- **EXCERPTED PASSAGE**:
———
Recoding Date and Time
March 20th 12:45 PM - 1:45 PM EST
Posting Date and Time
March 30th (+ April 13th)
Episode Order
017/018
Season Number
2
Episode Number
7/8
Episode Title
Atomic Habits
Episode Description (plain text only)
In this episode, Leo and Erik talk about Atomic Habits by James Clear.
Related Episodes
- 001 - A Sleepy Episode - Erik’s approach to getting a good night’s rest and a great start to the day is a good example of habit stacking
- 003 - Goals and Actions - One point we make is to pursue goals in small, actionable ways
- 004 - Power of Habit Review - obvi
- 005 - Making Quick Decisions - The 5-Second Rule is strikingly similar to the 2-Minute Rule outlined in Atomic Habits
- 009 - Working On Your Own - Environment design is very important to getting the most out of your work day when you’re a freelancer/solopreneur
- 010 - Time Wasters - Another exercise in environment design focused on removing bad habits that waste your time
- 011 - Year in Review - Habits aren’t enough, you also have to stop occasionally and consciously look at and re-evaluate what you’re doing
- 014 - Project Breakdown - Our process of breaking a big project down into actionable and measurable pieces is really similar to breaking a big goal or identity shift into atomic habits
- 015 - The One Big Thing - Leo and Erik both use habit tracking, writing things down, and environment design as the biggest boosts to their productivity
Apps/products mentioned
Show Notes (rtf with links)
Music by Max Sergeev from Fugue
Overall Impression (20-30 minutes recording / 10-20 minutes edited)
I have read many self-help books. I have never found a book so condensed with information. This is a book I found with many takeaways and lessons. I can tell this is a book James had been working on as a series of blog posts but had successfully made those blog posts into an actual book which each piece connected much better than the other. I compare this to Derek Sivers book on which felt much more disconnected. (It had great elements but there was as much cohesion as this book). This book is filled with so many lessons - many I practice without thinking (and I have talked about on the podcast) but this book explains them so clearly.
This book is phenomenal and I agree with Leo: it’s very nutrient dense. The information is organized in a hierarchical way that makes the high-level process easy to remember and serve as reminders for all of the little details as well. I also greatly appreciate the vast amount of short, practical analogies and examples. The examples weren’t all relatable, but they were short enough that I didn’t feel alienated by them.
The supplemental material offered with the book purchase is great, too. Cheat sheets, templates, Q&A, bonus chapters... I’ve never read a nonfiction book that got me so geeked to apply the lessons and use the extra tools. And while some of the concepts from the book tend to come more easily to me than what I see of some of my peers, I’m still eager to try the approach to both break a habit and adopt a new (good) one.
———
- **STORED DATA**:
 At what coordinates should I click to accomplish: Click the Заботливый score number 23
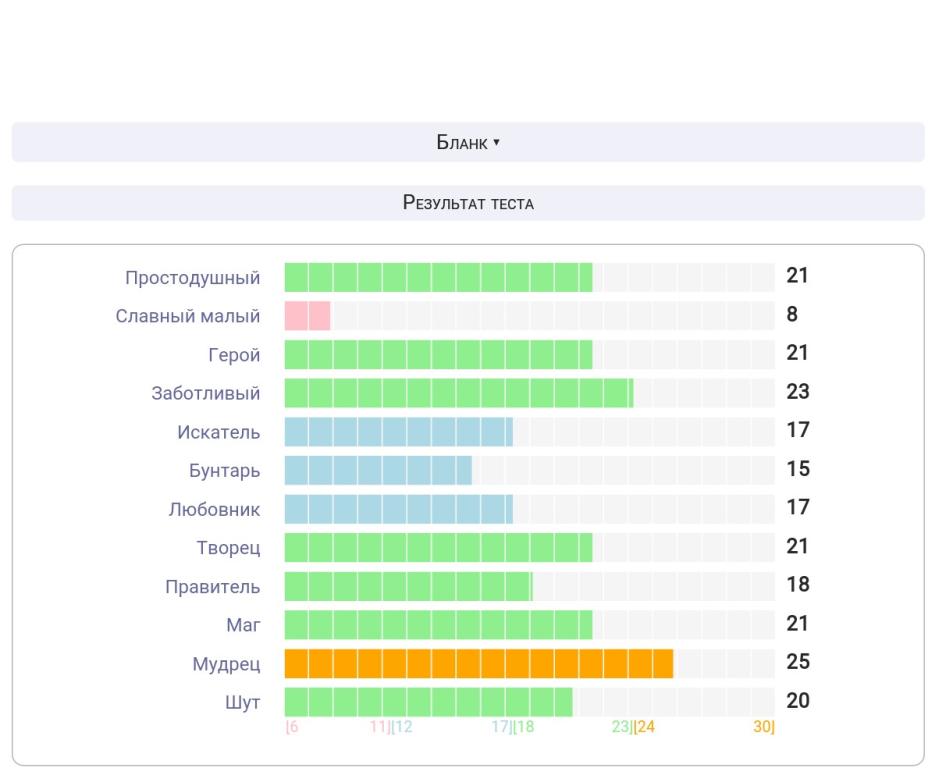(x=797, y=392)
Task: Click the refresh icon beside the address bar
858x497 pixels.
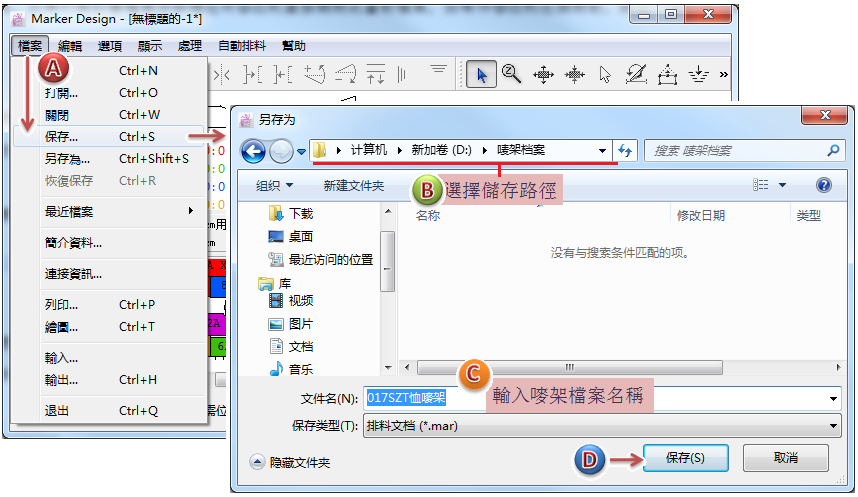Action: tap(626, 151)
———
- **REQUIREMENTS**:
(1) Render the listing as a JSON list of strings, one string per line, with blank lines skipped and the pictures left out.
(2) Extend the Atomic Habits episode notes past their final sentence.

- **EXPECTED ANSWERS**:
(1)
[
  " At what coordinates should I click to accomplish: Click the Заботливый score number 23",
  "(x=797, y=392)",
  "Task: Click the refresh icon beside the address bar",
  "858x497 pixels.",
  "Action: tap(626, 151)"
]

(2)
Chapter By Chapter Analysis
Introduction (a few minutes)
- James captures you right off the bat (no pun intended) with a great anecdote about a serious injury and how he slowly recovered from it through habits.
- Content warning: the introduction starts with a graphic description of bodily harm. If you may find this unsettling, skip the intro. It merely serves as a source of credibility and using the lessons described in the other chapters to overcome adversity.
1: Surprising Power of Atomic Habits
- Talk about the power of compound interest and melting ice
The overall thesis of the book is that small changes can compound themselves and how with time those small changes can lead to big outcomes.
This idea is best illustrated through the financial concept of compound interest.
Your outcomes are a lagging measure of your habits.
Time magnifies the margin between success and failure. It will multiply whatever you feed it. Good habits make time your ally. Bad habits make time your enemy.
A one-degree shift, seemingly no different from the temperature increases before it, has unlocked a huge change.
In the early and middle stages of any quest, there is often a Valley of Disappointment. You expect to make progress in a linear fashion and it’s frustrating how ineffective changes can seem during the first days, weeks, and even months. It doesn’t feel like you are going anywhere. It’s a hallmark of any compounding process: the most powerful outcomes are delayed.
Complaining about not achieving success despite working hard is like complaining about an ice cube not melting when you heated it from twenty-five to thirty-one degrees.
- I like the analogy of melting ice. Sometimes change takes a long time. Sometimes change requires persistent effort. In both cases you either must trust that results will start to happen (i.e. don’t arbitrarily give up) or know at what point the scales will tip in your favor.
Identity (chapters 2 and 4)
2: How Your Habits Shape Your Identity (and Vice Versa)
- This chapter is where the book really hooked me. I loooooove the notion of Identity-based Habits, which is the idea of using your identity or reframing your identity to acquire better habits. For example, think “I am vegetarian” instead of “I want to eat less meat” to lock those habits in your mindset and transition to the person you really want to be.
- One challenge that I think wasn’t thoroughly covered is that other people project their images of our identity onto us. I can see it being difficult to reframe something such as “I am a confident person” after years of nourishing an identity that we are anxious, shakeable, and easily give into peer pressure (as an example).
- I think the overall point here is communicating to yourself and others that you are changing. Declare who you are and let the people who care about you know it too so they can better support your new habits.
4:The Man Who Didn’t Look Right
“Does this behavior help me become the type of person I wish to be? Does this habit cast a vote for or against my desired identity?”
3: How to Build Better Habits in 4 Simple Steps

- cue,
- craving,
- response,
- reward
- make it obvious,
- make it attractive,
- make it easy,
- make it satisfying
- Simple does not mean easy, and that’s where the templates, strategies, and examples become really useful.
- I like the big-picture thinking here: use habits to make your behavior automatic so you get lots of small rewards to keep you going and then you get the big, long-term intrinsically motivated pay-offs as well.
- Habits do not make life dull - they make the arduous process of thinking about doing things we don’t want to do gone. Additionally in the long term we learn to enjoy them
The argument goes like this: “Will habits make my life dull? I don’t want to pigeonhole myself into a lifestyle I don’t enjoy. Doesn’t so much routine take away the vibrancy and spontaneity of life?”
.Habits do not restrict freedom. They create it. In fact, the people who don’t have their habits handled are often the ones with the least amount of freedom.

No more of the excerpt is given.